WHAT THIS TASK INVOLVES:
The response must consist of all the records, retyped exactly.

Recorded data:
————————
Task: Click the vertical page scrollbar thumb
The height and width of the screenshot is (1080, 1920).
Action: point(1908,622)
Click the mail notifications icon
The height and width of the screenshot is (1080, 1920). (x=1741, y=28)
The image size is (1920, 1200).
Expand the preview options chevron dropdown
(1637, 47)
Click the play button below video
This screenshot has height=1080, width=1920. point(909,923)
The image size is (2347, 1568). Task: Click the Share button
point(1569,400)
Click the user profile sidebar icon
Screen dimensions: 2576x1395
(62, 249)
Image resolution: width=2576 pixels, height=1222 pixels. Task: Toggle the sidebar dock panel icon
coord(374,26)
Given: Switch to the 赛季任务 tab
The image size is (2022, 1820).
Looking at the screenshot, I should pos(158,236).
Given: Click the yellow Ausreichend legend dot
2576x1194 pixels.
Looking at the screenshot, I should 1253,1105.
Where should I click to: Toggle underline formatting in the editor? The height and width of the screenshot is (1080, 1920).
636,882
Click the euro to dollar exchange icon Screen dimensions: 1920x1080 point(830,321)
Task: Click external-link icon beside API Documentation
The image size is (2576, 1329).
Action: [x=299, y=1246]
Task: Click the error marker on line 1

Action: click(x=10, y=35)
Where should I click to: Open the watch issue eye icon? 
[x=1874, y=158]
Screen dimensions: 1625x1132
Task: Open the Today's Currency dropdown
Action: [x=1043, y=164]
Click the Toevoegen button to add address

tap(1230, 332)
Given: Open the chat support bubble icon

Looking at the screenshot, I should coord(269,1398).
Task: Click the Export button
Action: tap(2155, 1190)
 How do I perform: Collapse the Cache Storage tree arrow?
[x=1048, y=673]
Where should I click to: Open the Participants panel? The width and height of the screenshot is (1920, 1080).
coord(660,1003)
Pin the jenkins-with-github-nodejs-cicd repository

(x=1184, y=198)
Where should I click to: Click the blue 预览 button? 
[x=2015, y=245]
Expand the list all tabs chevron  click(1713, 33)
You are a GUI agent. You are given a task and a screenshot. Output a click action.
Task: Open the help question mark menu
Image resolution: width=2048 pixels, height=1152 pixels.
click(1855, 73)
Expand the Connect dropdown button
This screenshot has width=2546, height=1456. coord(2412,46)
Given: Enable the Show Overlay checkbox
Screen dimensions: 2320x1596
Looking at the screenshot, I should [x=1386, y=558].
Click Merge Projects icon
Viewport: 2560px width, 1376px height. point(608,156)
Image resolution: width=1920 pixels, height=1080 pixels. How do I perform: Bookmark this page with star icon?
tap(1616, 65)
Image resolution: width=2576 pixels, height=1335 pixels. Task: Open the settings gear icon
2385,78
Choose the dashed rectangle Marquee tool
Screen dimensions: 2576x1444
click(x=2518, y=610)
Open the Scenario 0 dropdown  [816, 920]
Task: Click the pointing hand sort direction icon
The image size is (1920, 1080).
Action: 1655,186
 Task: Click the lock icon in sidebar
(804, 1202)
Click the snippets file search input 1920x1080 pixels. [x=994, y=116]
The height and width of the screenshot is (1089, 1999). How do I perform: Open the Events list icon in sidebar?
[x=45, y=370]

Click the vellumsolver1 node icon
————————
RESULT:
Task: Click the vertical page scrollbar thumb
The height and width of the screenshot is (1080, 1920).
Action: point(1908,622)
Click the mail notifications icon
The height and width of the screenshot is (1080, 1920). (x=1741, y=28)
The image size is (1920, 1200).
Expand the preview options chevron dropdown
(1637, 47)
Click the play button below video
This screenshot has height=1080, width=1920. point(909,923)
The image size is (2347, 1568). Task: Click the Share button
point(1569,400)
Click the user profile sidebar icon
Screen dimensions: 2576x1395
(62, 249)
Image resolution: width=2576 pixels, height=1222 pixels. Task: Toggle the sidebar dock panel icon
coord(374,26)
Given: Switch to the 赛季任务 tab
The image size is (2022, 1820).
Looking at the screenshot, I should pos(158,236).
Given: Click the yellow Ausreichend legend dot
2576x1194 pixels.
Looking at the screenshot, I should 1253,1105.
Where should I click to: Toggle underline formatting in the editor? The height and width of the screenshot is (1080, 1920).
636,882
Click the euro to dollar exchange icon Screen dimensions: 1920x1080 point(830,321)
Task: Click external-link icon beside API Documentation
The image size is (2576, 1329).
Action: [x=299, y=1246]
Task: Click the error marker on line 1

Action: click(x=10, y=35)
Where should I click to: Open the watch issue eye icon? 
[x=1874, y=158]
Screen dimensions: 1625x1132
Task: Open the Today's Currency dropdown
Action: [x=1043, y=164]
Click the Toevoegen button to add address

tap(1230, 332)
Given: Open the chat support bubble icon

Looking at the screenshot, I should coord(269,1398).
Task: Click the Export button
Action: tap(2155, 1190)
 How do I perform: Collapse the Cache Storage tree arrow?
[x=1048, y=673]
Where should I click to: Open the Participants panel? The width and height of the screenshot is (1920, 1080).
coord(660,1003)
Pin the jenkins-with-github-nodejs-cicd repository

(x=1184, y=198)
Where should I click to: Click the blue 预览 button? 
[x=2015, y=245]
Expand the list all tabs chevron  click(1713, 33)
You are a GUI agent. You are given a task and a screenshot. Output a click action.
Task: Open the help question mark menu
Image resolution: width=2048 pixels, height=1152 pixels.
click(1855, 73)
Expand the Connect dropdown button
This screenshot has width=2546, height=1456. coord(2412,46)
Given: Enable the Show Overlay checkbox
Screen dimensions: 2320x1596
Looking at the screenshot, I should [x=1386, y=558].
Click Merge Projects icon
Viewport: 2560px width, 1376px height. point(608,156)
Image resolution: width=1920 pixels, height=1080 pixels. How do I perform: Bookmark this page with star icon?
tap(1616, 65)
Image resolution: width=2576 pixels, height=1335 pixels. Task: Open the settings gear icon
2385,78
Choose the dashed rectangle Marquee tool
Screen dimensions: 2576x1444
click(x=2518, y=610)
Open the Scenario 0 dropdown  [816, 920]
Task: Click the pointing hand sort direction icon
The image size is (1920, 1080).
Action: 1655,186
 Task: Click the lock icon in sidebar
(804, 1202)
Click the snippets file search input 1920x1080 pixels. [x=994, y=116]
The height and width of the screenshot is (1089, 1999). How do I perform: Open the Events list icon in sidebar?
[x=45, y=370]

Click the vellumsolver1 node icon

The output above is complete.